Pour Malouet, c'est une réussite et une belle
collaboration qui s'annonce. « Enfin, écrit-il dans ses
Mémoires, j'obtins la permission d'emmener avec moi et
d'attacher au service du roi un ingénieur habile, qui était de
plus un excellent homme, M. Guizan ; c'est le service le plus important que
j'aie rendu à la Guyane française1045. » Malouet
ramène également de précieuses informations concernant les
cultures du Surinam et la réalisation d'un polder.
Les travaux de dessèchement
Comme le fait remarquer Yannick Le Roux, « une habitation
en terre basse est un chef-d'oeuvre de travail et d'industrie1046.
» Malgré les précédents guyanais et les informations
laissées par Macaye et Kerkhove à ce sujet, Malouet,
secondé par Mentelle, observe la façon dont sont menés les
travaux de dessiccation au Surinam.

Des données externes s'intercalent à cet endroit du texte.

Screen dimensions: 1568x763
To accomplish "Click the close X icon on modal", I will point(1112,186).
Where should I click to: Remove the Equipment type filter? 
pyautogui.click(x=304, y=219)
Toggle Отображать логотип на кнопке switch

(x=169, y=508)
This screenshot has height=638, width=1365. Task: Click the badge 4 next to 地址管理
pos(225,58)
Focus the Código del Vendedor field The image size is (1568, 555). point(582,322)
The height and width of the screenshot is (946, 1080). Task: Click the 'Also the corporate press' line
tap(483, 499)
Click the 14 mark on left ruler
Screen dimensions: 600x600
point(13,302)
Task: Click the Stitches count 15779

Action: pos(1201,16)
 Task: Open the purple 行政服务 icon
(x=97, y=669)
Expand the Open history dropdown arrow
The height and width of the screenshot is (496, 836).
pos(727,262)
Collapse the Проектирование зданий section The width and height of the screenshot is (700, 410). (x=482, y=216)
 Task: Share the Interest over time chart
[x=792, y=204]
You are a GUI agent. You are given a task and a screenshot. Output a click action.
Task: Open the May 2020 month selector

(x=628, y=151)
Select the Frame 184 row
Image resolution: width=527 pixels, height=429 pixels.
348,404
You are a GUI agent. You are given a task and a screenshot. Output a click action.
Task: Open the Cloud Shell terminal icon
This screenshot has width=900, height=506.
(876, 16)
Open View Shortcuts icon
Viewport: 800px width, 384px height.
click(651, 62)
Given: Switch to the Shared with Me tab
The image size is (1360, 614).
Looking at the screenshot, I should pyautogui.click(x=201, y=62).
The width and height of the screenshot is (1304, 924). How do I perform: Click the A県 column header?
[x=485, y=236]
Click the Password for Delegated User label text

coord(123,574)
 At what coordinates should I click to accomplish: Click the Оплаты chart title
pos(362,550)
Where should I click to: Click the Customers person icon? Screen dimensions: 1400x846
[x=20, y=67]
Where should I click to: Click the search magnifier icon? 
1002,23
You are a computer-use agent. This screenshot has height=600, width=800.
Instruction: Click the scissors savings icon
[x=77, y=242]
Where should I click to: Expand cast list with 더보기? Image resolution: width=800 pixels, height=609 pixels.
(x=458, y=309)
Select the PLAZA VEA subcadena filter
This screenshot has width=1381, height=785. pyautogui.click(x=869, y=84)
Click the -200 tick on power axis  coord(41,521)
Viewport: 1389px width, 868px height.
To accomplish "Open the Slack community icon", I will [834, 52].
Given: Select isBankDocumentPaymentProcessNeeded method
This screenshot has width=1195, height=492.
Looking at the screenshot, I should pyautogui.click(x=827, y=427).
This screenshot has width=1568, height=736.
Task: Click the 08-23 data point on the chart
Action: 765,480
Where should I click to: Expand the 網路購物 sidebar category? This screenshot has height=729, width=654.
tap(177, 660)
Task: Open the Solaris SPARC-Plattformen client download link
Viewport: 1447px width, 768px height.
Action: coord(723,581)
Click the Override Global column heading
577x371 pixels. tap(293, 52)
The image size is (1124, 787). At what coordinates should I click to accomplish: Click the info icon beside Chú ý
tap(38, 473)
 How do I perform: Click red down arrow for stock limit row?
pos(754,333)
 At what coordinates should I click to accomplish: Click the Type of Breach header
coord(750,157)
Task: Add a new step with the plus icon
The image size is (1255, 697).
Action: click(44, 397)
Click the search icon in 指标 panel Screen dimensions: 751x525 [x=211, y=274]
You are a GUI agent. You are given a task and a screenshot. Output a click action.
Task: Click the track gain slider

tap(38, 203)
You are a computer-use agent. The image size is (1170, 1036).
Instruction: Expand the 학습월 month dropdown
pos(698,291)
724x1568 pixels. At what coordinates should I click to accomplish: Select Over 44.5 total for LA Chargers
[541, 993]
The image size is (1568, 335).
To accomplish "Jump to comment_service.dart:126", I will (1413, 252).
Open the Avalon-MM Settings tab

Il consigne l'intégralité de
ses notes dans un mémoire qu'il met à disposition de la colonie
afin que chacun puisse le consulter1047. Les archives ne semblent
pas contenir un tel document, aussi nous sommes-nous appuyés sur le
texte qui figure dans le troisième volume de sa Collection de
mémoires1°48.
La première année est consacrée aux
travaux de mise en place de l'enceinte à dessécher. Il faut
d'abord procéder à des opérations d'arpentage afin de
déterminer la dénivellation du terrain, puis délimiter la
parcelle. Celle-ci est ensuite déboisée, brûlée et
les souches sont enlevées. C'est un travail extrêmement long et
pénible. Macaye rapporte que cette opération lui a
coûté « trois cent soixante journées de
nègres1049. »
Il faut ensuite réaliser l'enceinte du polder. On
démarre les travaux à la saison sèche, par un fossé
de fondation de deux ou trois pieds sur le terrain où va se trouver la
digue. « Ce fossé de fondation se nomme à Surinam
tranche-aveugle » précise Malouet. Ensuite on construit la
digue avec la terre que l'on récupère des fossés. «
On nomme au Surinam dame, ce que nous nommons digue, explique-t-il ;
d'où l'on dit un terrain damé, pour exprimer qu'il est
entouré de digues. » En effet, il est indispensable de créer
un espace entièrement clos, étanche à l'environnement
extérieur.
1045Pierre Victor MALOUET, Mémoires de Malouet, vol.
1, op. cit., p. 184-185.
1046Yannick LE ROUX, « La révolution agricole des
terres basses au 18ème siècle en Guyane », op.
cit., p. 336.
1047ANOM C14/50 F° 62
1048Pierre Victor MALOUET, Collection de mémoires,
tome 3, op. cit., p. 143-150.
1049Yannick LE ROUX, « La révolution agricole des
terres basses au 18ème siècle en Guyane », op.
cit., p. 336.
243
Le fossé d'entourage est large d'environ douze pieds et
Macaye qualifie son élaboration de « rude » car les esclaves
doivent creuser un sol rempli de racines de palétuviers. Ce qui
nécessite une seconde équipe chargée de les couper
à la hache1050. Pour cette opération, Malouet note
qu'il faut un esclave tous les 500 pieds. On assure
l'étanchéité de la digue par de l'argile bleue.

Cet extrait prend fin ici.